— Мне ничего не надо, — сказал Ковач. — Ничего, кроме того, чтобы вы навсегда убрались отсюда. И оставили в покое комбинат, навсегда. А еще — людей, которых я защищаю.
— Да кто же ты такой? — заорал Варравин.
— Ты не поймешь, — сказал Ковач.
Он одним движением пальца разорвал веревки, которыми я был связан, и взял меня на руки.
Начальник охраны, решив, что вот он, удобный момент, прыгнул на Ковача, целясь рукояткой пистолета ему в затылок, чтобы оглушить. Ковач развернулся, встретил его локтем и плечом — и начальник охраны, обливаясь кровью, отлетел назад.

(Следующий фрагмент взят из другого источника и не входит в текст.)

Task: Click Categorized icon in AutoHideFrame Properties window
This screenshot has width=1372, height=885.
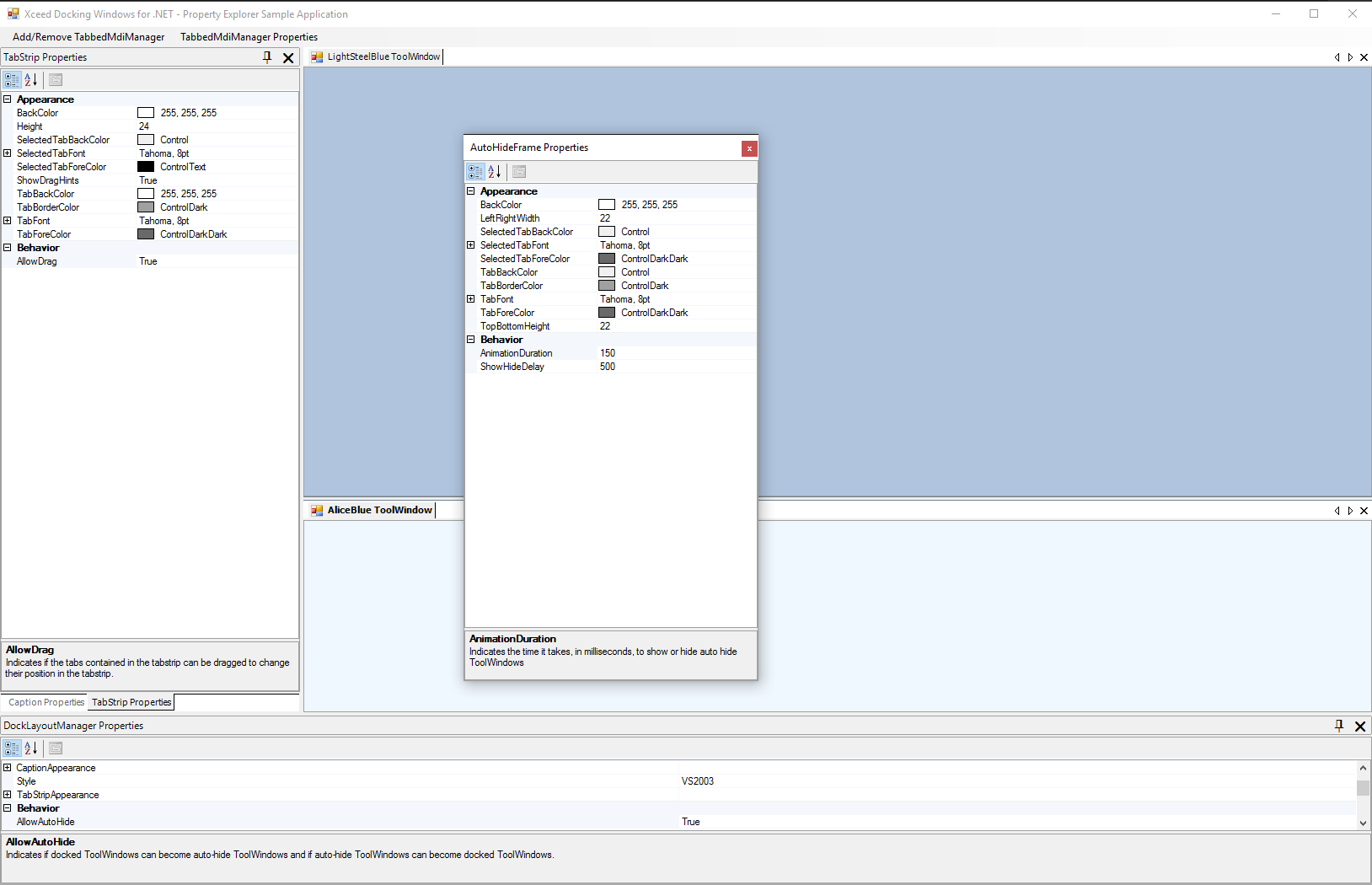Action: [x=475, y=172]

Варравин наклонился над своим начальником охраны.
— Он мертв… — проговорил Варравин.
— Да, — сказал Ковач. — Я не хотел его убивать. Я и тебя не хочу убивать. Но если ты еще хоть раз попадешься у меня на пути, я тебя убью.
И он пошел к выходу.
У меня в глазах все расплывалось и темнело.
— Тебе ворон сказал?.. — спросил я, еле ворочая языком.
— Ворон, — ответил Ковач.
И больше я ничего не помню. Я окончательно потерял со знание.
Глава восьмая
ПРОЩАЛЬНЫЙ ДАР
Я не помню ни того, как Ковач доставил меня домой, ни того, как меня выхаживали. Знаю, что у него был долгий разговор с отцом и дядей Колей Мезецким, и после этого разговора отец велел домашним не поднимать бучу вокруг моих приключений и вообще поменьше рассказывать о том, что со мной случилось. Версия для всех такая: я подрался с мальчишками с другого берега на дальнем катке, а Ковач, проходивший мимо, нас разнял и доставил меня домой.
По-моему, никто из моей семьи, кроме отца, так и не узнал, что я побывал в заложниках у Варравина. Во всяком случае, отец велел мне держать язык за зубами даже с мамой, бабушкой и дедушкой. Он сказал, так будет лучше для всех.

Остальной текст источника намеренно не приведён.